*What is required*.
Scan the entries below. Return every line that includes "using".

START Supplied material

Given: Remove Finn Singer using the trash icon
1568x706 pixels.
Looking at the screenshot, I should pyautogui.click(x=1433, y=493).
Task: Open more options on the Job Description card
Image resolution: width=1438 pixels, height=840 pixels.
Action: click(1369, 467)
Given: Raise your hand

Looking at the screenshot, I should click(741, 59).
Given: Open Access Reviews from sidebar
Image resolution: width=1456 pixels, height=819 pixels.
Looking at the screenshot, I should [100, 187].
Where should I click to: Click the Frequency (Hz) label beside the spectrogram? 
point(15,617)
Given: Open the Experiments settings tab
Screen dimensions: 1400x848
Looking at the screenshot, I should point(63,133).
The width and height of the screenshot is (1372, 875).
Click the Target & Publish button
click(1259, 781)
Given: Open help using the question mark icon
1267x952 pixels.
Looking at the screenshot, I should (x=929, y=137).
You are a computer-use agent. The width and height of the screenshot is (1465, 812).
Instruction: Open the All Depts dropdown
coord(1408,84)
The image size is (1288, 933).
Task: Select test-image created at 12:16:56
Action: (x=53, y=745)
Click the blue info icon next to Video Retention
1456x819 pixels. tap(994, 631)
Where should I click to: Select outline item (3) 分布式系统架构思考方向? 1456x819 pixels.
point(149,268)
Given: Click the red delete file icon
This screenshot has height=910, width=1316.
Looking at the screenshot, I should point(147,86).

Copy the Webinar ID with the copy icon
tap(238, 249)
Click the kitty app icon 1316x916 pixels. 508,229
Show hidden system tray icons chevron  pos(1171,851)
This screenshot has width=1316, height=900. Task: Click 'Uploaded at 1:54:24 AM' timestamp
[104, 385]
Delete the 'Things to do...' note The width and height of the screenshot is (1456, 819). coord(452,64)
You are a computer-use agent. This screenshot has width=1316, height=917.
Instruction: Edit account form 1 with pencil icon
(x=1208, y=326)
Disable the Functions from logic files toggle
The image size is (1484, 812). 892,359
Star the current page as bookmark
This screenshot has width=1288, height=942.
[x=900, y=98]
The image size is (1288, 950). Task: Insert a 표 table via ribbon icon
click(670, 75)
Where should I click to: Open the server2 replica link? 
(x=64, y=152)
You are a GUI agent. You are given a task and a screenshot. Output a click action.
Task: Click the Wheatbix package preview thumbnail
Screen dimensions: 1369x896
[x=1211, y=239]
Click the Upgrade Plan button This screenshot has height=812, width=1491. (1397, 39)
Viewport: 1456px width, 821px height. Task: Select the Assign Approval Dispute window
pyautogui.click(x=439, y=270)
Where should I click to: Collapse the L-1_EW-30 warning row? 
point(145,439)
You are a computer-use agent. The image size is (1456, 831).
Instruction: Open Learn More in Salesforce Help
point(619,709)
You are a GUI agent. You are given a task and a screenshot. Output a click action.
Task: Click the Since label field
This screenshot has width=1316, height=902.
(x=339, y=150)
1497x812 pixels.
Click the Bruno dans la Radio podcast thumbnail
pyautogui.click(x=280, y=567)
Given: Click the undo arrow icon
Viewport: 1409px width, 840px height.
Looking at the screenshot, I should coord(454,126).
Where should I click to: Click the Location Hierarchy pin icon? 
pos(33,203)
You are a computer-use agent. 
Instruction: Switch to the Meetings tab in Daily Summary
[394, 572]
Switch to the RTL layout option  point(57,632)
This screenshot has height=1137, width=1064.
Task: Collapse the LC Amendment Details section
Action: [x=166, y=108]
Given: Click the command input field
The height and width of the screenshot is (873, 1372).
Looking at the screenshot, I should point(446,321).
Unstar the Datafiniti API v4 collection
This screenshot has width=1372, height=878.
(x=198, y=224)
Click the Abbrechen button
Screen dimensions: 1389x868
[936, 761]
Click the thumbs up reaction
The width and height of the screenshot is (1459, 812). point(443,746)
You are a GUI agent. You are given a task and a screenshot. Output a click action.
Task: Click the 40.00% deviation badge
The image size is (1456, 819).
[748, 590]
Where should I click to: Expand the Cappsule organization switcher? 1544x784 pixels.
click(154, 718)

END Supplied material

*Exercise answer*.
Given: Remove Finn Singer using the trash icon
Given: Open help using the question mark icon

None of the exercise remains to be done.